Testo fornito

┌──

Lo stupore eucaristico dei due discepoli di Emmaus riverbera nella meraviglia dell’azione liturgica della celebrazione eucaristica. Essa è l’atto di culto chiamato ad esprimere in modo eminente l’unico evento pasquale.
Nell’Ultima Cena Gesù manifesta chiaramente coi Suoi gesti e con le Sue parole il legame intrinseco tra l’avvento del regno del Padre e il Suo destino personale (cfr. Mt 26, 29; Mc 14, 25, Lc 22, 15-16; Gv 12, 23-24). Nell’identificazione trasformatrice del pane e del vino con il Corpo e il Sangue di Cristo (presenza reale 31), l’Ultima Cena anticipa sacramentalmente il sacrificio della nuova pasqua come la forma mediante la quale il Padre compie, nel Figlio e con l’opera dello Spirito Santo, il Suo disegno redentivo di salvezza: “Poi, preso un pane, rese grazie, lo spezzò e lo diede loro dicendo: "Questo è il mio corpo che è dato per voi; fate questo in memoria di me". Allo stesso modo dopo aver cenato, prese il calice dicendo: "Questo calice è la nuova alleanza nel mio sangue, che viene versato per voi"” (Lc 22, 19-20). A nessuno sfugge la difficoltà che il linguaggio sacrificale, impiegato dalla Scrittura e dalla tradizione della Chiesa 32, incontra nella cultura odierna 33. Tuttavia, se si vuol rispettare tutta la pregnanza del dono incondizionato che Gesù Cristo fa di Se stesso, appare oggi urgente riscoprire l’Eucaristia come sacrificio. Gesù Cristo chiama i Suoi a quella forma integrale di culto (logikē latreía) che è l’offerta di tutta la propria vita, in cui il cristiano viene plasmato progressivamente proprio mediante la piena, consapevole ed attiva partecipazione alla celebrazione eucaristica 34.

└──

Voci estratte
┌──

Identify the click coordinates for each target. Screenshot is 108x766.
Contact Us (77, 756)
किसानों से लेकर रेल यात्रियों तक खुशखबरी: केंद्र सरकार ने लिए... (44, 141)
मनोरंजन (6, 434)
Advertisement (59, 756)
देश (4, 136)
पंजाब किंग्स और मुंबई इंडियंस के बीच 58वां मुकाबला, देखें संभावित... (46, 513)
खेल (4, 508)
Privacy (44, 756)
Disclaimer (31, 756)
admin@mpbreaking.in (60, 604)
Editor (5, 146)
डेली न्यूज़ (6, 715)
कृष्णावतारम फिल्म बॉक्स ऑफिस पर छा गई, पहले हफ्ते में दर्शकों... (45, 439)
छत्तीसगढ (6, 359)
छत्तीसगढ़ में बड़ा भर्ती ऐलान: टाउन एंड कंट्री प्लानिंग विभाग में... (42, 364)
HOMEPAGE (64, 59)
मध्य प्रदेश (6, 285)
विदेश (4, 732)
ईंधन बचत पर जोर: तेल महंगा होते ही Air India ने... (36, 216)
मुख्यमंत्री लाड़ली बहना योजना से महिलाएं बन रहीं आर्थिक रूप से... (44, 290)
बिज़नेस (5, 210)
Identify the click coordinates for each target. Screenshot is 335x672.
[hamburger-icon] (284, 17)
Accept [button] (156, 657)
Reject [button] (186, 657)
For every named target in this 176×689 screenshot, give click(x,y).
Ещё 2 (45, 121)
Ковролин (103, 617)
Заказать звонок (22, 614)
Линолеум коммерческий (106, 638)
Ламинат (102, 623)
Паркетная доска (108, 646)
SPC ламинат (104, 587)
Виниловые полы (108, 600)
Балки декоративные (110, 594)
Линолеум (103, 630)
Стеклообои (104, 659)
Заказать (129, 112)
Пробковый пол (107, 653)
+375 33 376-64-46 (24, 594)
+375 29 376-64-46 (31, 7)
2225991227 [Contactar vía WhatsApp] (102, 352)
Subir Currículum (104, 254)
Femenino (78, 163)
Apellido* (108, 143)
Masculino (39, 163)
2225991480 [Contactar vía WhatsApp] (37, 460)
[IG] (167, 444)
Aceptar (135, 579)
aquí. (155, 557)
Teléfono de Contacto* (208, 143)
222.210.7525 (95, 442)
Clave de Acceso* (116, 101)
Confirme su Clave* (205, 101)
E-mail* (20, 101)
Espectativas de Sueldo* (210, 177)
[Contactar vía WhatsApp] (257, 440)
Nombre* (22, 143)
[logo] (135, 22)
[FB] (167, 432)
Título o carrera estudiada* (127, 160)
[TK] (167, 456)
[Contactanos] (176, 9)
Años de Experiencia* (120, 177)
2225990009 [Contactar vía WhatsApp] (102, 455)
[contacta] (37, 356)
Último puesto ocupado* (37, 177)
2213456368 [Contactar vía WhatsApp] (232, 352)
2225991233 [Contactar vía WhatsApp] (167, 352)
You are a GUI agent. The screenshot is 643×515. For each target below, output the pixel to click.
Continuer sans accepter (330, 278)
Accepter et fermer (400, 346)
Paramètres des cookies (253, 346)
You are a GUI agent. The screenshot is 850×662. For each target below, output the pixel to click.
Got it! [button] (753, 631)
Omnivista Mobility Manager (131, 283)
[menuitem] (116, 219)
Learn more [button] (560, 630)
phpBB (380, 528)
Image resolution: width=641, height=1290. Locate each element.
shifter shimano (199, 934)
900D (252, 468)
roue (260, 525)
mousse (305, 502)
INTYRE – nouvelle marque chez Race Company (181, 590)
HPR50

└──

Dettagli del compito
Nel testo fornito, che cosa appare oggi urgente riscoprire?

Risposta qui sotto
L'Eucaristia come sacrificio.